The UAE government has long been active in setting laws and regulations to improve the transparency of its real estate market and ensure long-term growth. Since the global financial crisis began, these attempts were further amplified by issuing new laws, intervening in the market by controlling future supply and by injecting liquidity into the banking sector to promote lending. “Every strong government provides its market with an ability to bounce back in difficult times and the UAE has shown over the last four decades its resilience and ambition in making [the country] one of the most buoyant economies in the world,” said Hayan Merchant, CEO of Ruwaad Holdings LLC.
On November 9, 2008, Dubai’s government formed a high- level committee consisting of a few private developers and Dubai-based master developers, including Emaar Properties, Nakheel and Dubai Properties, who jointly control around 70% of the property supply in Dubai. The committee aims to tackle the impact of the current financial crisis on the UAE’s real estate market, while looking into various options to restore confidence. Additionally, it was announced that no new projects can be launched without the committee’s approval, however, none of the already- launched projects will be called off.
The global financial crisis has hit the banking sector and rippled into the UAE real estate market. Some banks and mortgage lenders have considerably cut down or even stopped their real estate lending. For example, Amlak suspended new mortgage loans and NBD stopped lending to expat employees of real estate firms, fearing loan defaults. In response, the government in October began injecting $19 billion into UAE banks to overcome this liquidity squeeze. Additionally, the central bank has set up around $13.5 billion in an emergency credit fund for homeowners, investors and developers. It has also discussed proposals for introducing financial instruments to boost liquidity and insure the continuity of real estate loans.
Reforms of the real estate sector’s regulations started in July 2007, when a Real Estate Regulatory Authority (RERA) was established in Dubai to set policies and to create awareness of rights and responsibilities in the property sector.
The Strata Law was issued and came into effect on March 31, 2008. It defines the responsibility of property owners and developers in the management of common areas in multi- owner developments, like gated communities and apartment buildings.

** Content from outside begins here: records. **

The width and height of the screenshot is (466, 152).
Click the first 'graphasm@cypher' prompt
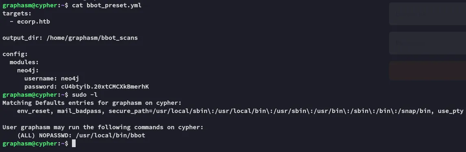(31, 5)
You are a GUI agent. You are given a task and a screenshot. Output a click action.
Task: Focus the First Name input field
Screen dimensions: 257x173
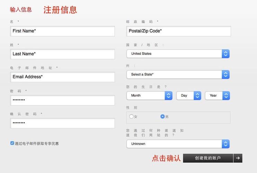click(62, 31)
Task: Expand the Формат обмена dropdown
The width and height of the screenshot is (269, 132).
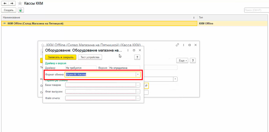Action: point(138,74)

The interim registration law came into effect on August 31, decreeing that any ownership change of off-plan properties in Dubai will be invalid if not registered in RERA’s Interim Register, with all registered sales transferred to the Land Department Register. Additionally, transactions made before the law came into effect will not be exempted, as they were to have been registered within 60 days of the law enactment. “While this may cause a slowdown for off-plan buying, it will be very beneficial in the long term to stabilize the market and put off flippers and speculators,” said Mohamed Al Zarah, CEO of Great Properties.
Moreover, the new Dubai Property Court was established in September. It is expected to reduce the workload of RERA, which since its establishment has been swamped by property cases, including for project delays and noncompliance with a property developer’s initial description.
The new mortgage law, which came into effect on October 30, states that mortgages will not be valid if they are not registered at the Dubai Land Department or the new Interim Real Estate Register, and it includes all procedures concerning a mortgage and its legal effects on stakeholders. Additionally, it includes execution procedures for the mortgaged property and proper conduct between the bank and the borrower.
Abu Dhabi is following suit by finalizing a new law to regulate its property market and to put an end to dangerous speculation. Also, there are plans in the Emirates’ capital to introduce similar real estate laws that Dubai has earlier issued — like the strata, broker and escrow laws — in order to assure investors that they are investing in a safe environment with a solid legal structure.
“Thanks to measures taken by the authorities and the initial strength of the market, I firmly believe that the UAE will overcome this crisis,” said Jean Pierre Nammour, managing director of Al Nahda Real Estate. With these regulations, the UAE in general and Dubai in specific, are trying to move from a speculative to a more mature property market, without facing a sharp real estate crash. Though progress has been made, the road is yet long: new laws are being drafted, such as the ‘company law,’ the new banking credit law and a new foreign investment law, to further improve the investment environment in the country.